GOAL OF THE EXERCISE → Starting with the line that contains "388x216 pixels. How" and going on through the end of the records, write those lines out again with "Expand" swapped for "Enlarge" and nothing else changed.

DATA →
-------------------------

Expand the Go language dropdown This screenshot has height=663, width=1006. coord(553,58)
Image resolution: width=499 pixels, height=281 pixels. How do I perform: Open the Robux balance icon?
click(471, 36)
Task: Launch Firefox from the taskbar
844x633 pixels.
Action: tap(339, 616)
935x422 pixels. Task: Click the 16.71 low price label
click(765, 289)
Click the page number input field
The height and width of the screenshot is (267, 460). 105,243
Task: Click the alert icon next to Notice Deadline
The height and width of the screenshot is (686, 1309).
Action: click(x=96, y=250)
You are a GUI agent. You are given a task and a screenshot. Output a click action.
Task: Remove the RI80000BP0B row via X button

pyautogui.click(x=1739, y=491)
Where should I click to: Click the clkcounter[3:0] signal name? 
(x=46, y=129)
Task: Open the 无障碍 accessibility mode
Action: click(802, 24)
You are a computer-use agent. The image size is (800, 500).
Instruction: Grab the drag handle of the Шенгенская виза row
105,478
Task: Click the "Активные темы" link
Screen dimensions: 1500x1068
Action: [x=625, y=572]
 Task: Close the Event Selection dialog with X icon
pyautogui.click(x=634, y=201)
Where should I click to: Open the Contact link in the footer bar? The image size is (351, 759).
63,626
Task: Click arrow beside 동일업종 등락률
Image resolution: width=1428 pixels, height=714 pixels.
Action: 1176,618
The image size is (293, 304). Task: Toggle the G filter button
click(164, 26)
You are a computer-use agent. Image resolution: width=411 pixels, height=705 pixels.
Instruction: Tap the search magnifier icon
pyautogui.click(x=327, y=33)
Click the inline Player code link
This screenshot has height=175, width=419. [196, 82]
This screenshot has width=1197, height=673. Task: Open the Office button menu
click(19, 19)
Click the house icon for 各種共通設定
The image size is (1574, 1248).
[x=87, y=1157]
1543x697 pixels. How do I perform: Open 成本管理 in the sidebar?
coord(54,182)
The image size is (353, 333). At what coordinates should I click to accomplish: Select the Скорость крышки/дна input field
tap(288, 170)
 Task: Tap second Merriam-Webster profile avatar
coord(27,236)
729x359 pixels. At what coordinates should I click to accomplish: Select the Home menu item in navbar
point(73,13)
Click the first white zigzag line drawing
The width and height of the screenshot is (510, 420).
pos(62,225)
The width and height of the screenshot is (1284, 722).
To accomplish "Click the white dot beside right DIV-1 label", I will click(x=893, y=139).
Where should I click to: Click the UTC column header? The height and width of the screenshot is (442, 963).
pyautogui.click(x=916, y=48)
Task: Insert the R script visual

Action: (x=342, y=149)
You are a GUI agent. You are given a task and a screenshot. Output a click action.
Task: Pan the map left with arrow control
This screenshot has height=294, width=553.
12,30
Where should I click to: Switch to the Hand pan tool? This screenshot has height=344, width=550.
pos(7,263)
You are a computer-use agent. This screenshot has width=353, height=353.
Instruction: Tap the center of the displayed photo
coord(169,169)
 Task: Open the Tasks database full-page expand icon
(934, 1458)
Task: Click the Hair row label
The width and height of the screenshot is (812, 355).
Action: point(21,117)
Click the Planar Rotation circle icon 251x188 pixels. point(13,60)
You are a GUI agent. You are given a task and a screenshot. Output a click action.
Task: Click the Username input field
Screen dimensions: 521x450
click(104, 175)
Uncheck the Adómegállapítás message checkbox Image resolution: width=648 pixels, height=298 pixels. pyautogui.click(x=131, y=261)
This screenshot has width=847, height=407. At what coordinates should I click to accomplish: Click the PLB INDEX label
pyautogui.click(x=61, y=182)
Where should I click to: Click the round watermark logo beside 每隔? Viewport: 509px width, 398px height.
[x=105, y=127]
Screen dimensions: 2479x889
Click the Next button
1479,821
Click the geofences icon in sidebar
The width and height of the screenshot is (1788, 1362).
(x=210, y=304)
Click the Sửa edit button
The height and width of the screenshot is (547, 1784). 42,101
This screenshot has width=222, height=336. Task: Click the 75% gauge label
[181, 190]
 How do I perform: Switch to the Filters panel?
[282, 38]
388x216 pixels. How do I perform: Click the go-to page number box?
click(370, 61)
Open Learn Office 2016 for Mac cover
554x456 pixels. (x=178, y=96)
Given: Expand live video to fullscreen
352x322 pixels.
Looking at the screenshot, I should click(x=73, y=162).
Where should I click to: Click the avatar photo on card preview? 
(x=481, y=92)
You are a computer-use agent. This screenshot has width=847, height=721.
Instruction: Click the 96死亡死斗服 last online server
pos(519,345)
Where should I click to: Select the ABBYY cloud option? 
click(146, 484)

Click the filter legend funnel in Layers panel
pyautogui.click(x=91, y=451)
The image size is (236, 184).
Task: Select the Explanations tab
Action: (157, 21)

-------------------------

SOLUTION →
388x216 pixels. How do I perform: Click the go-to page number box?
click(370, 61)
Open Learn Office 2016 for Mac cover
554x456 pixels. (x=178, y=96)
Given: Enlarge live video to fullscreen
352x322 pixels.
Looking at the screenshot, I should click(x=73, y=162).
Where should I click to: Click the avatar photo on card preview? 
(x=481, y=92)
You are a computer-use agent. This screenshot has width=847, height=721.
Instruction: Click the 96死亡死斗服 last online server
pos(519,345)
Where should I click to: Select the ABBYY cloud option? 
click(146, 484)

Click the filter legend funnel in Layers panel
pyautogui.click(x=91, y=451)
The image size is (236, 184).
Task: Select the Explanations tab
Action: (157, 21)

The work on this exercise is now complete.